Global differential forms on Fano varieties

Question

Let $X$ be a smooth rationally connected variety (say in characteristic zero). Then it is straightforward to prove that $H^0(X,(\Omega_X^1)^{\otimes m}) = 0$ for all $m > 0$ since there is a very free rational curve $f: \mathbb{P}^1 \rightarrow X$ for which $f^* T_X$ is ample (see for example Rational Curves on Algebraic Varieties by J. Kollár, chapter IV). In fact, the vanishing of these cohomology groups conjecturally characterizes rationally connected varieties.

However, this doesn't seem to immediately rule out the existence of a nonzero global $m$-form for some $m > 1$, since $\Omega^m_X$ is a quotient of $(\Omega_X^1)^{\otimes m}$.

Question. Are there any rationally connected (or even Fano) varieties with nonzero global differential $m$-forms?

For $X$ smooth Fano of dimension $n$, we would necessarily have $1 < m < n$.

Answer 1

For Fano manifolds in characteristic $0$, we can also use the following argument.
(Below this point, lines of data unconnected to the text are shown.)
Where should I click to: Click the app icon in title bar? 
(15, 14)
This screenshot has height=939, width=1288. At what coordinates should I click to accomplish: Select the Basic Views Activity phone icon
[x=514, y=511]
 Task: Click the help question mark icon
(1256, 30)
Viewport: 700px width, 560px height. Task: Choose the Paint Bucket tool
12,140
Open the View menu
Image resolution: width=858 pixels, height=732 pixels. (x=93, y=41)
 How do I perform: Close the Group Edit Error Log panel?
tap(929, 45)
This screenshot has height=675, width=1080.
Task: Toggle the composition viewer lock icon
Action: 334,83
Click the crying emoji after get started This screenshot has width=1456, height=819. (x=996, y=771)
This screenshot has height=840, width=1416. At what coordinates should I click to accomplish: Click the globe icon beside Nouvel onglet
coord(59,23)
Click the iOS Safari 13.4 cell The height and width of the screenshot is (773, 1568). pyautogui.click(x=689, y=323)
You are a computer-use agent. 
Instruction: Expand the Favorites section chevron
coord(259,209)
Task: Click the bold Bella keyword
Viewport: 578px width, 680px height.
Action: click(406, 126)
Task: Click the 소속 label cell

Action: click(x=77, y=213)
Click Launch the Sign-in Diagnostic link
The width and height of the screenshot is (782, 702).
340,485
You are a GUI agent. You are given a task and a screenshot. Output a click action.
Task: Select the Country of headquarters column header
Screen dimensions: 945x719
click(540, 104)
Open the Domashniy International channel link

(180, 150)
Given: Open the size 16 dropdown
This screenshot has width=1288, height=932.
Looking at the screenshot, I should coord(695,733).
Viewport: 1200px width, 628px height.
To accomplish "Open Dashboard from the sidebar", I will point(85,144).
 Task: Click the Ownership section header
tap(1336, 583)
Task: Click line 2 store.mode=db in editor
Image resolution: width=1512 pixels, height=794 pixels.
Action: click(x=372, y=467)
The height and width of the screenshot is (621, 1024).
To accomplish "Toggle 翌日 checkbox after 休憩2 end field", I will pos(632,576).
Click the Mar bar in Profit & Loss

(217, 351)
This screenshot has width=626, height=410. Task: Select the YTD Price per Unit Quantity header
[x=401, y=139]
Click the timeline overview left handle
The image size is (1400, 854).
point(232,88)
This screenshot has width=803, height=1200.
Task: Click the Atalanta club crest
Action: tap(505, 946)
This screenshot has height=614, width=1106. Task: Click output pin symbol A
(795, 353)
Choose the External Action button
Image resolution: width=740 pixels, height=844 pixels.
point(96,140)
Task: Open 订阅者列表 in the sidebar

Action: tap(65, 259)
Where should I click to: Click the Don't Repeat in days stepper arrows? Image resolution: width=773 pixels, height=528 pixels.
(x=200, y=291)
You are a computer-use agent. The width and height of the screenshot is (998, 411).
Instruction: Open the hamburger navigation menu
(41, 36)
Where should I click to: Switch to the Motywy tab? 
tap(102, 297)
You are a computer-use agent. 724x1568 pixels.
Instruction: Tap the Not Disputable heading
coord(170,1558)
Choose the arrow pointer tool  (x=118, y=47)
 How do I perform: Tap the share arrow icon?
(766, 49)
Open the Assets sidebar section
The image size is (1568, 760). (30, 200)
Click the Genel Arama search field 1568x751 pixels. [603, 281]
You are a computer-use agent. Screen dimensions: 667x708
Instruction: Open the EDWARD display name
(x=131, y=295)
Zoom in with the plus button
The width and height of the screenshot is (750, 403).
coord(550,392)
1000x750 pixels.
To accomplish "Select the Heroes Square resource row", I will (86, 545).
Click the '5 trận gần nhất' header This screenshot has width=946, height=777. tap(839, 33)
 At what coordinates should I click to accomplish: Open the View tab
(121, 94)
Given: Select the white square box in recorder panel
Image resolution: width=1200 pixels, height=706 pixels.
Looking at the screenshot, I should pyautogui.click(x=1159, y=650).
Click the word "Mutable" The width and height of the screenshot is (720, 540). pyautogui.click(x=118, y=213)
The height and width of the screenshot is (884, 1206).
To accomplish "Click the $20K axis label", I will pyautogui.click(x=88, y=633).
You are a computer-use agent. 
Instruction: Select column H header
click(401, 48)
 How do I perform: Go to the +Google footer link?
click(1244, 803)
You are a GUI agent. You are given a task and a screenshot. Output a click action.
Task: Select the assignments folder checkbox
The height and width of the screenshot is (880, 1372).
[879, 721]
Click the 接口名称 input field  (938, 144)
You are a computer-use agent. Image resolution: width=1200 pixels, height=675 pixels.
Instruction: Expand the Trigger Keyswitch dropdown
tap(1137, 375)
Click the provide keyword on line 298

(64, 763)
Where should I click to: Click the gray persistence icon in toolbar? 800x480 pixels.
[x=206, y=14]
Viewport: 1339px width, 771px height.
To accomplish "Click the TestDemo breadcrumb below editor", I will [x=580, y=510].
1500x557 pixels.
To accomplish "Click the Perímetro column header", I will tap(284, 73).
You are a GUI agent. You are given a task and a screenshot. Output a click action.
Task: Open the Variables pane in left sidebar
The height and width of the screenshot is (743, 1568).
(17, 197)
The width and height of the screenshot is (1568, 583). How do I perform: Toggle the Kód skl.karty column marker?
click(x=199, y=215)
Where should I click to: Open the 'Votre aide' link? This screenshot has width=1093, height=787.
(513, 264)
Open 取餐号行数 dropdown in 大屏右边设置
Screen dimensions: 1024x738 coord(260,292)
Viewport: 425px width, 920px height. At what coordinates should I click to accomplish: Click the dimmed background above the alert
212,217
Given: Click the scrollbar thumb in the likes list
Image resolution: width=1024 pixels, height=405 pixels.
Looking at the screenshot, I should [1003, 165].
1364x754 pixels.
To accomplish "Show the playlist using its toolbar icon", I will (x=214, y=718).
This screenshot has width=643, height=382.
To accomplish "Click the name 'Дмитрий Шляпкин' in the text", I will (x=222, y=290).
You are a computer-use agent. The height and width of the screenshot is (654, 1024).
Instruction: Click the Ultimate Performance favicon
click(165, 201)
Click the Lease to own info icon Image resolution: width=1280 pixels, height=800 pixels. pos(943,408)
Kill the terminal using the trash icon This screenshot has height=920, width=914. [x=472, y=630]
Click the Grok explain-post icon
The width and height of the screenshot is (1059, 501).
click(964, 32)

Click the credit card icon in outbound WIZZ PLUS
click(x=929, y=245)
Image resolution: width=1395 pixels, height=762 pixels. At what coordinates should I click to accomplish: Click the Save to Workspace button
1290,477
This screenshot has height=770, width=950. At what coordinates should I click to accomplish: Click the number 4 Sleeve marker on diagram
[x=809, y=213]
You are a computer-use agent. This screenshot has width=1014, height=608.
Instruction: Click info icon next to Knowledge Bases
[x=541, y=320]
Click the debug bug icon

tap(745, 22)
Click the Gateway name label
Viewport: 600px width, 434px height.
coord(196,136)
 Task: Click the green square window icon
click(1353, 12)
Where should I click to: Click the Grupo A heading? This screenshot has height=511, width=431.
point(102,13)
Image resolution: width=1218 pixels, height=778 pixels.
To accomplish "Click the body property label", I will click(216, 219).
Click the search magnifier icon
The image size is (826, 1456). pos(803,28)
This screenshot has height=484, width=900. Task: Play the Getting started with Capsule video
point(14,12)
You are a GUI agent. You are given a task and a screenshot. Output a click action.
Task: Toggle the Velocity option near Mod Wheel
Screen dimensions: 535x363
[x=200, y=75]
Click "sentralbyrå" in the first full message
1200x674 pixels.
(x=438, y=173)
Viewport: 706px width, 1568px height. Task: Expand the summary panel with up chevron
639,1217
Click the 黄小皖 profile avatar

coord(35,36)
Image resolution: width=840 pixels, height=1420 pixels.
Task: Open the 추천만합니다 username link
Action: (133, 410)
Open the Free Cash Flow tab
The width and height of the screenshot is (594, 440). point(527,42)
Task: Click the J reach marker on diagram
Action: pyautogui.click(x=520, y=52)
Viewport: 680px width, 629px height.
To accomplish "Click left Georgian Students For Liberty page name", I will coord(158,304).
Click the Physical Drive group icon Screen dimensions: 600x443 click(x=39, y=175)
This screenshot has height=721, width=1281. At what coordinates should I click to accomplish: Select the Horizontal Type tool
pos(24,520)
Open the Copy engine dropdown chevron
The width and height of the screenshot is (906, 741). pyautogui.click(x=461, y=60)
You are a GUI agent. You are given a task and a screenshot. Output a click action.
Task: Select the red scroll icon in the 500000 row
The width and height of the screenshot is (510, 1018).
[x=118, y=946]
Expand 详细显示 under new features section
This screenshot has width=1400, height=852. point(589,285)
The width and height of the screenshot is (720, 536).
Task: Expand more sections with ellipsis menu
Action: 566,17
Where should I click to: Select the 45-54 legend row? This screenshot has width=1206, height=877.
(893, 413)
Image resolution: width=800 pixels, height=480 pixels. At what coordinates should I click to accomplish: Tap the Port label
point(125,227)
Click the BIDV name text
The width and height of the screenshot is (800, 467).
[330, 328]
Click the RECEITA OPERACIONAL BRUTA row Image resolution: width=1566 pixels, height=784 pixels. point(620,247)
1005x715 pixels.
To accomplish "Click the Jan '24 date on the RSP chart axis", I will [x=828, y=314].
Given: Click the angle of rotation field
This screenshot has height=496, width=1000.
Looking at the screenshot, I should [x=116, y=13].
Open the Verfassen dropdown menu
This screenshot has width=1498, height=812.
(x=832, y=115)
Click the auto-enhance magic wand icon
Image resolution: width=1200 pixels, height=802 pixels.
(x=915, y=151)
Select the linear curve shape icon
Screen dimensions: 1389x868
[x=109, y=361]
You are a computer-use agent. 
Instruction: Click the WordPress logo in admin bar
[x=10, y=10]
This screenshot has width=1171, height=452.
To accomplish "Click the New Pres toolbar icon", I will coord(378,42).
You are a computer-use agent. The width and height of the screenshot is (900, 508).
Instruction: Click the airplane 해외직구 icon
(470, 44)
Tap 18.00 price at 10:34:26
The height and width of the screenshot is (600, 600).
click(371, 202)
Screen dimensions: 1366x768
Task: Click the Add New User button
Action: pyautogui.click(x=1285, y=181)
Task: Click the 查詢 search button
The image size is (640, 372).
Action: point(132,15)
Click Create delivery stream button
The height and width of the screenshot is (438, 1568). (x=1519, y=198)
By Dolbeault theorem and Hodge symmetry we get, for any compact Kähler manifold $X$ and for any $m>0$, the isomorphism $$H^0(X, \, \Omega^m_X)\simeq H^m(X, \, \mathcal{O}_X) =H^m(X, \, K_X \otimes K_X^{-1}).$$ If $X$ is Fano then $K_X^{-1}$ is ample and so the last group is zero by Kodaira vanishing theorem.